Cada noche llegaba por la entrada trasera, metía mi jersey en una taquilla y me acercaba a recoger mi ficha.

—¡Hermanos y hermanas! —decía.

—¡Hermano Hank!

—¡Hola, hermano Hank!

Teníamos un juego, el juego del blanco y el negro, y a ellos les gustaba jugarlo.

Moyer se acercaba a mí, me tocaba en el brazo y decía:

—¡Tío, si tuviera tu pinturita sería millonario!

—Ya lo creo, Boyer. Eso es todo lo que se necesita: una piel blanca.

Entonces el pequeño Haddley se acercaba a nosotros.

—Había un cocinero negro en un barco. Era el único negro a bordo. Hacía pudín de tapioca 2 o 3 veces por semana y entonces echaba una cagada en él. A los muchachitos blancos realmente les encantaba su pudín de tapioca. ¡Jejejejeje! Le preguntaban cómo lo hacía y él les contestaba que tenía su propia receta secreta. ¡Jejejejeje! Nos reíamos. No sé cuántas veces tuve que oír la historia del pudín de tapioca…

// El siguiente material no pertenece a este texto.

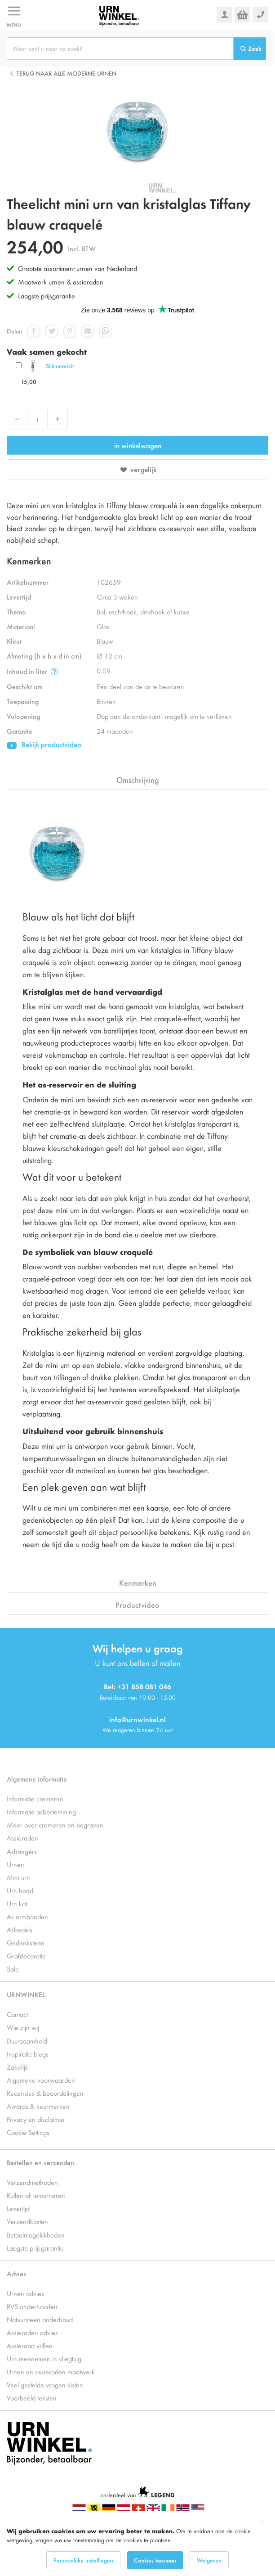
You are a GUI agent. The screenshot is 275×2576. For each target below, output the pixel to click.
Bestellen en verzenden (40, 2162)
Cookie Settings (28, 2132)
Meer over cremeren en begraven (55, 1824)
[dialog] (137, 2543)
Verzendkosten (27, 2221)
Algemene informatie (37, 1778)
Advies (16, 2273)
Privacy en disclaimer (36, 2119)
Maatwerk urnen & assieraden (60, 281)
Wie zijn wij (23, 2027)
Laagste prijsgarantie (46, 295)
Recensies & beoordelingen (45, 2093)
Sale (13, 1968)
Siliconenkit (60, 365)
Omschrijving (137, 779)
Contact (17, 2014)
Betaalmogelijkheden (36, 2234)
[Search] (250, 48)
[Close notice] (263, 2520)
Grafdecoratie (26, 1955)
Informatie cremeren (35, 1798)
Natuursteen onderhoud (40, 2319)
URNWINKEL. (27, 1994)
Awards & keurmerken (38, 2106)
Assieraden (22, 1837)
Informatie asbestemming (41, 1811)
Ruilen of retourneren (36, 2195)
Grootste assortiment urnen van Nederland (77, 268)
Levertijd (18, 2208)
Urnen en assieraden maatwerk (51, 2371)
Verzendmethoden (32, 2182)
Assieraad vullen (30, 2345)
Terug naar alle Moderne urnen (66, 73)
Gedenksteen (25, 1942)
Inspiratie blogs (28, 2053)
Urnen (15, 1864)
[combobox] (120, 48)
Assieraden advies (32, 2332)
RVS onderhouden (32, 2306)
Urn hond (20, 1890)
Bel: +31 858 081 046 (137, 1686)
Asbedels (19, 1929)
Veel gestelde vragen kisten (45, 2384)
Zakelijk (17, 2066)
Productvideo (137, 1604)
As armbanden (27, 1916)
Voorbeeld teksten (32, 2397)
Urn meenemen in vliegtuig (44, 2358)
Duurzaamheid (27, 2040)
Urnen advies (25, 2293)
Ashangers (22, 1851)
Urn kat (17, 1903)
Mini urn (18, 1877)
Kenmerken (137, 1582)
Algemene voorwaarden (41, 2079)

—¡Eh, basurita blanca! ¡Eh, chico!

—Mira, tío, si yo te llamara «chico» a ti, probablemente me harías probar acero, así que no me llames «chico».

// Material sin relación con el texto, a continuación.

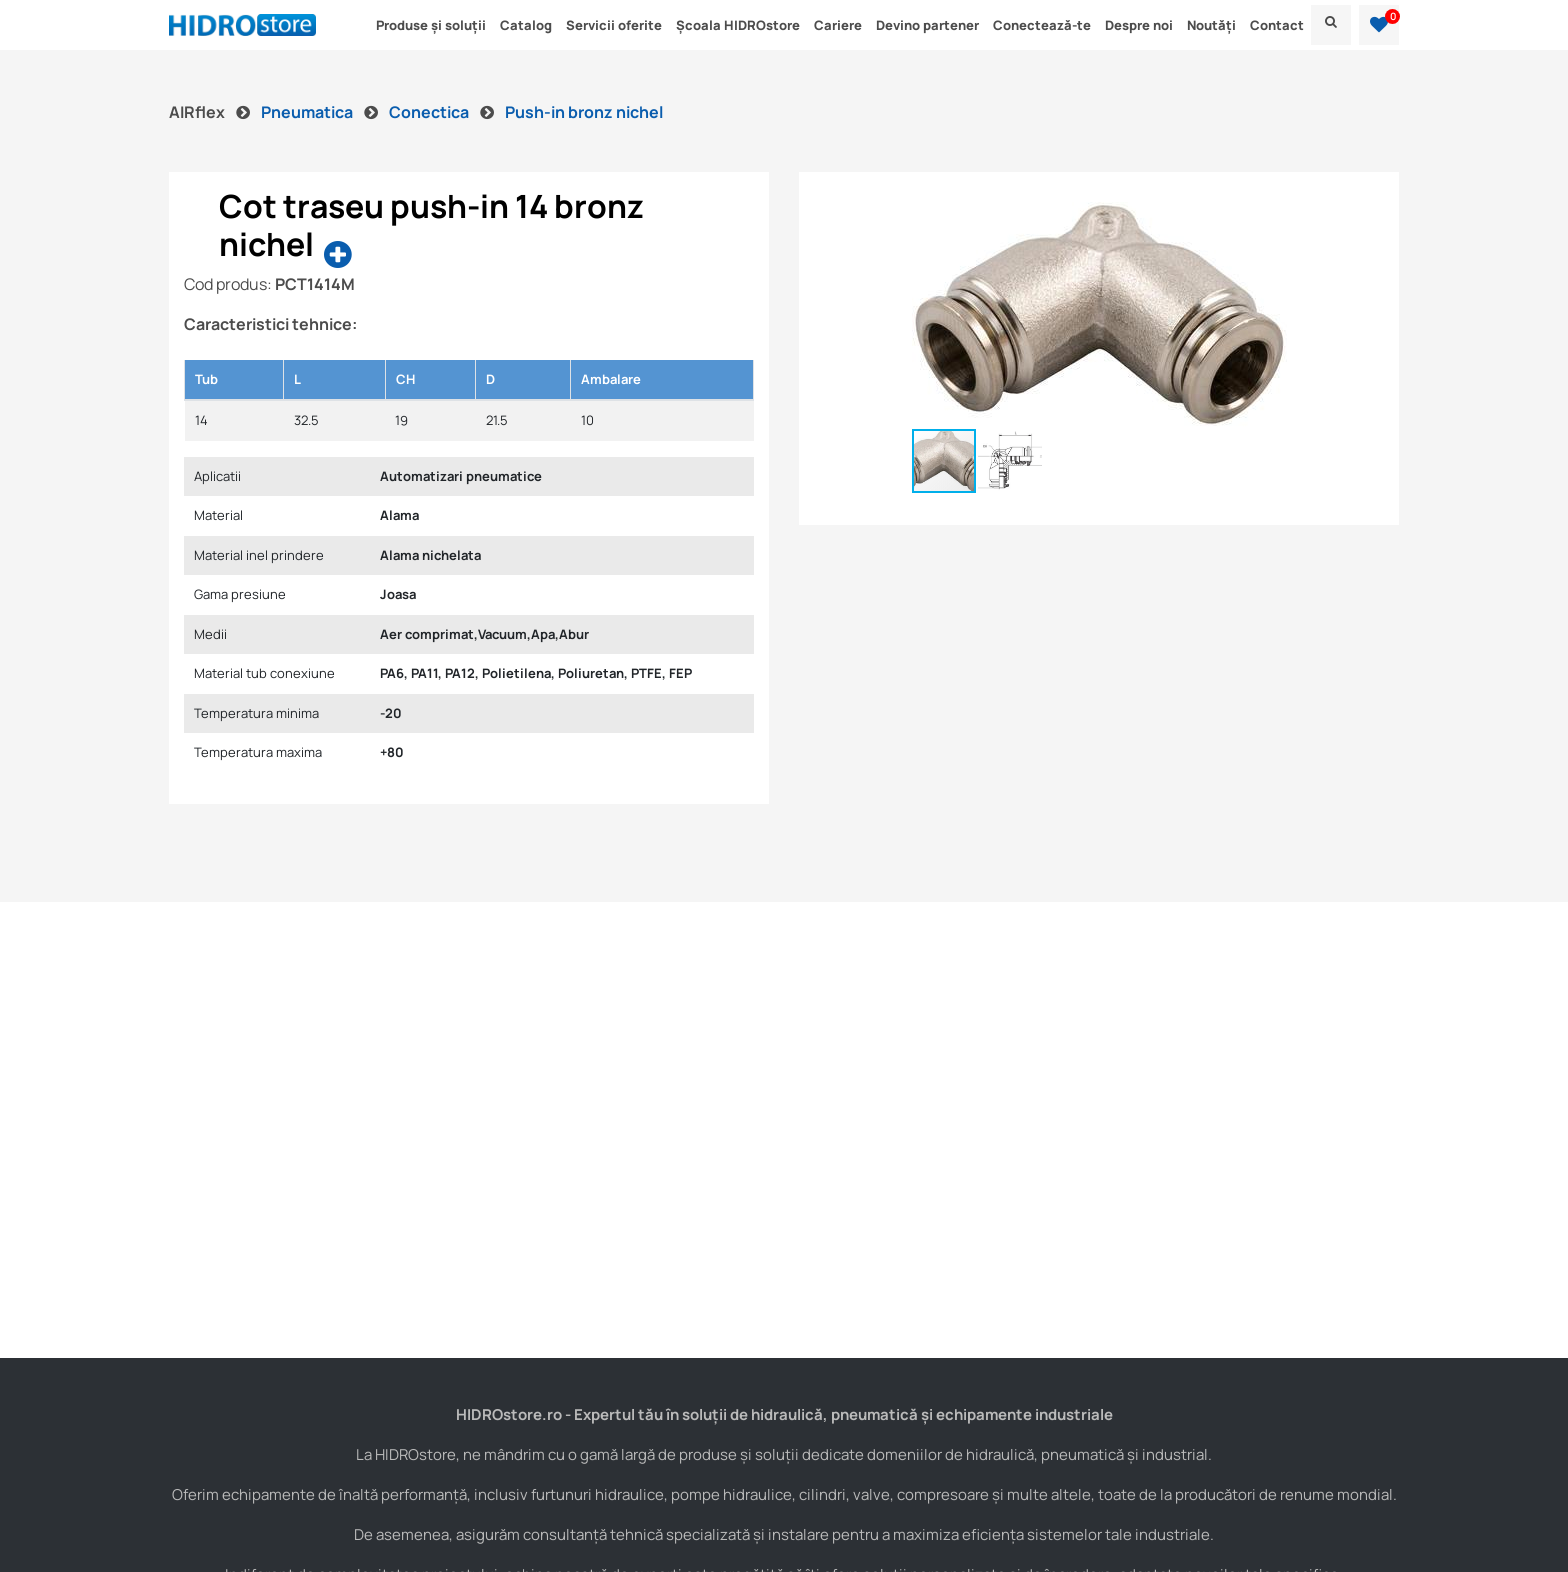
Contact (1277, 25)
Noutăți (1211, 25)
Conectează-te (1042, 25)
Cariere (838, 25)
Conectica (430, 112)
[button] (1379, 25)
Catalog (526, 25)
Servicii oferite (614, 25)
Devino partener (927, 25)
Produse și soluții (431, 25)
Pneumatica (308, 112)
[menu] (1331, 25)
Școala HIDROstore (738, 25)
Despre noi (1139, 25)
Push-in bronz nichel (584, 112)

—Oye, hombre blanco, ¿qué te parece si salimos juntos este sábado por la noche?

Me he conseguido una pájara blanca con el pelo rubio.

—Yo me conseguí una bonita pájara negra, y ya sabes de qué color es su pelo.

—Vosotros os habéis estado jodiendo a nuestras mujeres durante siglos. Ahora estamos tratando de igualar la cosa. ¿Te importa que le meta mi enorme picha negra a la chiquita blanca hasta el fondo?

—Si ella lo quiere, todo para ella.

—Les robásteis la tierra a los indios.

—Pues claro.

—Tú no me invitarías a tu casa. Si lo hicieras, me pedirías que entrara por detrás a oscuras, para que nadie pudiera ver el color de mi piel…

—Pero dejaría algún farolito encendido.

Se hacía aburrido, pero no había manera de librarse.